Conference at UWM on April 15 to exhibit research work of 11 high schools

Students in high schools throughout metro Milwaukee are getting a first-hand lesson on the importance of environmental health science, thanks to the Children’s Environmental Health Sciences Core Center at the University of Wisconsin-Milwaukee (UWM).

A gathering of 250 students and teachers will reveal the results of their experiments at the Milwaukee Life Science and Biology Research Conference on April 15. Students from 11 local high schools, including five MPS campuses, will participate in the conference. It will be held in UWM Union Wisconsin Room, 2200 E. Kenwood Blvd., 9 a.m. to 12:30 p.m.

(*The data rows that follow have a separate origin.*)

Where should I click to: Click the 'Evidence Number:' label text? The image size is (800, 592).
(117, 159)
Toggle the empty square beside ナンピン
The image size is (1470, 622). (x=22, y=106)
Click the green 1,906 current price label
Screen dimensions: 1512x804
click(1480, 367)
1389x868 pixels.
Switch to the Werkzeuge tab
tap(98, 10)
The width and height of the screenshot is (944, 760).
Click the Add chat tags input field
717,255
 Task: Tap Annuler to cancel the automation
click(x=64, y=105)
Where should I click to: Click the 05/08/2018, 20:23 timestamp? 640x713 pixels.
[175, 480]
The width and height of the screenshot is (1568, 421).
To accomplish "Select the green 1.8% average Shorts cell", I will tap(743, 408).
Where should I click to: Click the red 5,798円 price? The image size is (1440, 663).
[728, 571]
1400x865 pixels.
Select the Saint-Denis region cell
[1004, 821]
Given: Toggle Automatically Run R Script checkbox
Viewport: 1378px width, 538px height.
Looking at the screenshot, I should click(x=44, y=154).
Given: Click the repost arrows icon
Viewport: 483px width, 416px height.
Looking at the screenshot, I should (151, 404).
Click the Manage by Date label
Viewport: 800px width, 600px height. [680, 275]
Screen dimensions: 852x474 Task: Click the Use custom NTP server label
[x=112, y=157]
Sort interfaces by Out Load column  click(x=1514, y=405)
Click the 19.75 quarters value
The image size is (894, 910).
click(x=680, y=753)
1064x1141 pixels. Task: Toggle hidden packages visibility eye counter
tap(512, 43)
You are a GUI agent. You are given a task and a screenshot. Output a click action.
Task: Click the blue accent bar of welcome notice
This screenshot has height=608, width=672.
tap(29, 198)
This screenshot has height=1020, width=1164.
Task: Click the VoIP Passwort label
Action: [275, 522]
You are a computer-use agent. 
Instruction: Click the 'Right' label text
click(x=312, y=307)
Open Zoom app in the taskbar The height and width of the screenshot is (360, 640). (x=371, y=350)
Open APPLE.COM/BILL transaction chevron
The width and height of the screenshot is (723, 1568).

The goal of the program is to help science students link human health and development to environmental issues, such as the effects of nicotine, alcohol and lead on zebrafish embryo development, fathead minnow reproductive behavior and earthworm burrowing behavior.

The UWM Science Education Partnership Award (SEPA) program, which sponsors the student research activities and the conference, is funded through the National Institute of Environmental Health Sciences.

The center, which studies how environmental factors impact children, includes this educational component to encourage high school students to conduct original, hands-on research to learn and get excited about science.

After taking part in a professional development workshop over the summer, the high school science teachers guide their students through the environmental research project during the school year.

UWM’s co-principal investigators for the SEPA education grant are David Petering, Distinguished Professor of Chemistry and Biochemistry and director of the center, and Craig Berg, professor of curriculum and instruction in the School of Education, whose work focuses on science education. The center is a collaboration among UWM, the Medical College of Wisconsin and the Children’s Research Institute.